А еще через полчаса Антон Рампо уже стоял, окруженный толпой журналистов. Пресс-конференция проходила в центре живописного скверика, утопающего в цветах и сотрудниках охраны Козака – правая рука Путина прибыл на место, как всегда, первым. Скверик назывался гордо парком Бестужева в честь декабриста Александра Бестужева-Марлинского, погибшего, вернее, пропавшего без вести во время высадки десанта царских войск на мыс Адлер. В центре скверика имелась табличка с коротким рассказом о геройской пропаже декабриста без вести на этом месте 7 июня 1837 года. Журналисты сразу же с жадностью накинулись первым делом, конечно, на Козака. Один из репортеров – в очках, с длинными волосами и умным лицом – явно был либералом. Правую руку Путина либеральный сорняк спросил:
– Вы можете сказать народу правду: сколько это стоит?
Козак посмотрел на журналиста и усмехнулся – он явно не понял, на каком основании этот жалкий комок органики говорит от имени народа – и спокойно изрек:
– Что именно?
– Что? Как что? – взвился сорняк. – Ваша с Путиным грандиозная афера. Ваша так называемая Олимпиада!

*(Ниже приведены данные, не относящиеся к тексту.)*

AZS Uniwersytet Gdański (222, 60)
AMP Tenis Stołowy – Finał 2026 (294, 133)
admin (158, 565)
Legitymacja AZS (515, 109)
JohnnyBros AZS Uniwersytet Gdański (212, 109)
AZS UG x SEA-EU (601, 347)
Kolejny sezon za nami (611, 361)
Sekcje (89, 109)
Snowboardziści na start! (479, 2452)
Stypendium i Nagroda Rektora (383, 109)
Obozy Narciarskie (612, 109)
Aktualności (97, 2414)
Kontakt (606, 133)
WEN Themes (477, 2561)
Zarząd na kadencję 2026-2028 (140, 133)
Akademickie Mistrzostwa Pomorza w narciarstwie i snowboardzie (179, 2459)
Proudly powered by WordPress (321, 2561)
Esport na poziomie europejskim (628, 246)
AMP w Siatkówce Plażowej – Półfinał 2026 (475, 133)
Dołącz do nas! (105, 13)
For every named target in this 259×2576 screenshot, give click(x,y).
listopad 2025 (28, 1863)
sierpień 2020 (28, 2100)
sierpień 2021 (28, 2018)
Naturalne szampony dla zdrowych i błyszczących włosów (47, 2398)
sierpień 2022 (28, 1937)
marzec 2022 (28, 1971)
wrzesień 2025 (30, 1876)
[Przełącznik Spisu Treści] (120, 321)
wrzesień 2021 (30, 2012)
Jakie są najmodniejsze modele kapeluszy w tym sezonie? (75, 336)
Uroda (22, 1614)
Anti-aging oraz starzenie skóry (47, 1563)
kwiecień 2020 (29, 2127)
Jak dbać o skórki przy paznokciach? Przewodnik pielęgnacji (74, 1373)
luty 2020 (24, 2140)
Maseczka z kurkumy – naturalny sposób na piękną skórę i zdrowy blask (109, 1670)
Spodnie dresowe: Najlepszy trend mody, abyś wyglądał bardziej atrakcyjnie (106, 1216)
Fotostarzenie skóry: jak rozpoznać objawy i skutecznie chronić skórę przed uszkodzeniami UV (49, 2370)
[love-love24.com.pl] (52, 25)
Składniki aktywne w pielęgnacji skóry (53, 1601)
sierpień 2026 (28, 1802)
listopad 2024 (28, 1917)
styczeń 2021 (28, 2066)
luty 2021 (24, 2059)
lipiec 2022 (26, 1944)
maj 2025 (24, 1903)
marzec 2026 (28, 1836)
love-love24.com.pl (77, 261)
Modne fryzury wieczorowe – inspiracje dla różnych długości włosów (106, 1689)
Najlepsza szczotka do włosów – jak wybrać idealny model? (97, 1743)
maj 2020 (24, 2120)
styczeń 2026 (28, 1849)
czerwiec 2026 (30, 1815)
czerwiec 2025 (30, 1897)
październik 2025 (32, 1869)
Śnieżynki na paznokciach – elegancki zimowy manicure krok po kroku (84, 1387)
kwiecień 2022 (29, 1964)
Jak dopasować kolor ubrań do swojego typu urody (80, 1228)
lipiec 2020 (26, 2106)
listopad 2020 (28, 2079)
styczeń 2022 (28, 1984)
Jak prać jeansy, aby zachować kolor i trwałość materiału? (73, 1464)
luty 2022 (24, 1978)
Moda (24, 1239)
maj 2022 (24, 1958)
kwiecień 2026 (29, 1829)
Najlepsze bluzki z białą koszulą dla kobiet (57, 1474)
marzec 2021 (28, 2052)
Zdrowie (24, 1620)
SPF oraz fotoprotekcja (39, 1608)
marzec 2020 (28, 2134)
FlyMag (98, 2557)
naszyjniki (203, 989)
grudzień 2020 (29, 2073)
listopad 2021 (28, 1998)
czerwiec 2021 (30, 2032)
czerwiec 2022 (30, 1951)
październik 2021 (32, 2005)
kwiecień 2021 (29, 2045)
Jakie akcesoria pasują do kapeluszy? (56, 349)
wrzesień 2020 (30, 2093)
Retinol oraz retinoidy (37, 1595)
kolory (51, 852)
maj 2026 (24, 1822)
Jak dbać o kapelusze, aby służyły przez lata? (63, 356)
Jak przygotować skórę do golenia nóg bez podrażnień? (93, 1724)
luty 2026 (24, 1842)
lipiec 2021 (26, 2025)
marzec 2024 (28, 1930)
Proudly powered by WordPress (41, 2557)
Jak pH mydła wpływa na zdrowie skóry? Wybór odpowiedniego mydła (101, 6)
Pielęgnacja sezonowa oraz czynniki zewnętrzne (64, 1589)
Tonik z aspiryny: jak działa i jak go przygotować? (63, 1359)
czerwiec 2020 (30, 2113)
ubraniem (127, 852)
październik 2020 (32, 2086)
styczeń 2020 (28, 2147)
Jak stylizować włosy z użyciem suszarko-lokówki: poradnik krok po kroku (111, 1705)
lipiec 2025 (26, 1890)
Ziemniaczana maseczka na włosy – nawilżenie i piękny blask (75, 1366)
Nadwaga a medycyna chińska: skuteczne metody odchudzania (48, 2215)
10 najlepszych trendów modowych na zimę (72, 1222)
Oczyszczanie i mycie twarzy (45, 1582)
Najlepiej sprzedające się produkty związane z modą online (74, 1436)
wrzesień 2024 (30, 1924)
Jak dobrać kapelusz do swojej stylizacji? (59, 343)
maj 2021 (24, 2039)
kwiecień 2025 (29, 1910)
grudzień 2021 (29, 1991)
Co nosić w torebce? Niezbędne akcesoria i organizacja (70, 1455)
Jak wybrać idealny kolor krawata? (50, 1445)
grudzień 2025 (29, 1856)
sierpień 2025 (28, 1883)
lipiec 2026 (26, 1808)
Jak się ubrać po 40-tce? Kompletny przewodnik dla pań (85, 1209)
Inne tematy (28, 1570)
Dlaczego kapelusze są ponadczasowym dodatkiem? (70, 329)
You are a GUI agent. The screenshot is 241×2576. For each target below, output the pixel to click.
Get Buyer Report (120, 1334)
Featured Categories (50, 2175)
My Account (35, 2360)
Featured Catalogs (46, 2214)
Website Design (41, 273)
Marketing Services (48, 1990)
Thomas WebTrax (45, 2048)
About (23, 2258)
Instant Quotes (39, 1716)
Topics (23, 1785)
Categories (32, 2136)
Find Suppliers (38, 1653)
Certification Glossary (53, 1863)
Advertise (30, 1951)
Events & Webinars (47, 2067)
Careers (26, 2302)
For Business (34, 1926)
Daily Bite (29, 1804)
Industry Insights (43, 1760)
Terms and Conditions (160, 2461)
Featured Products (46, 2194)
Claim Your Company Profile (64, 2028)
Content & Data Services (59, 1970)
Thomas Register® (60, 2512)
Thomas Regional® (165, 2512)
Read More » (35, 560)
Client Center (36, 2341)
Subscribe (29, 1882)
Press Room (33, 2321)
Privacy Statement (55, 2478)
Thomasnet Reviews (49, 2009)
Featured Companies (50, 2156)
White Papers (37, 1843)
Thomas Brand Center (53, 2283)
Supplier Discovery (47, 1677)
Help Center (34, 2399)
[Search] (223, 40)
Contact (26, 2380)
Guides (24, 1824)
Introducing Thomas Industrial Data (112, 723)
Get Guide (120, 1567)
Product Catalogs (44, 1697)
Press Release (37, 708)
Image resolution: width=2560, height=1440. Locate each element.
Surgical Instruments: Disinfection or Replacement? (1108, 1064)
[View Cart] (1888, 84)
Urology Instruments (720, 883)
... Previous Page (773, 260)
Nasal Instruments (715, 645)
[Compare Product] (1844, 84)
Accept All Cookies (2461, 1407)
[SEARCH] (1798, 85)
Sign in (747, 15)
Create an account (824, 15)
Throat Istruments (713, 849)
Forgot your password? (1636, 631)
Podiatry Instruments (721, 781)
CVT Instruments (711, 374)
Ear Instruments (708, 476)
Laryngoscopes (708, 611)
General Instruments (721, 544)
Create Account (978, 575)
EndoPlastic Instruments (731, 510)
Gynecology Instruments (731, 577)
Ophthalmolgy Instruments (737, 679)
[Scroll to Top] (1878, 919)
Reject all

Козак посмотрел на интеллигента как будто с очень большой высоты, как орел смотрит с высоты своего полета на мышь-полевку. И ответил все так же спокойно:
– Она не «ваша». Она наша общая. Олимпиада – наша общая победа.
– Так все-таки, сколько? Сколько стоит эта победа? – все еще пытался унизить Козака сорняк демократии, не понимая, что унижает себя.
Козак выдержал паузу и заговорил, обращаясь к камере телеоператора – журналист для него не существовал. Козак говорил с людьми, со страной, говорил как дома, за чашкой горячего чая с лимоном, тепло и доверительно:
– Дорогие россияне. Олимпиада – большой праздник. Это как свадьба – не каждый день бывает. И если гостей уже позвали, не ставить же на стол консервы, правда? Мы же не хотим ударить в грязь лицом?
На этом месте Козак сделал паузу, чтобы люди, к которым он сейчас обращался, могли ответить твердо:
– Нет, не хотим.
Как бы получив ответ, Козак продолжил:
– Ну тогда что же делать? Надо потратить некую сумму. Да, немалую, но ведь и дело большое! Надо поднапрячься.
– А может, люди не хотят напрягаться ради танцев на льду? – спросил журналист, все еще говоривший от имени народа, о котором знал явно меньше, чем Козак.
Козак же, повернувшись к камере, с улыбкой усталого хирурга сказал:
– Мы справимся. Да, будет трудно. Зато будет что вспомнить.
Журналист попытался последний раз атаковать представителя президента уже без всякой надежды, как комар – крокодила:
– А почему вы эту некую сумму три раза увеличивали уже? Вы что, считать не умеете? А строить вы умеете так же плохо, как считать? А может, посчитали все правильно в первый раз, а потом деньги куда-то делись? А?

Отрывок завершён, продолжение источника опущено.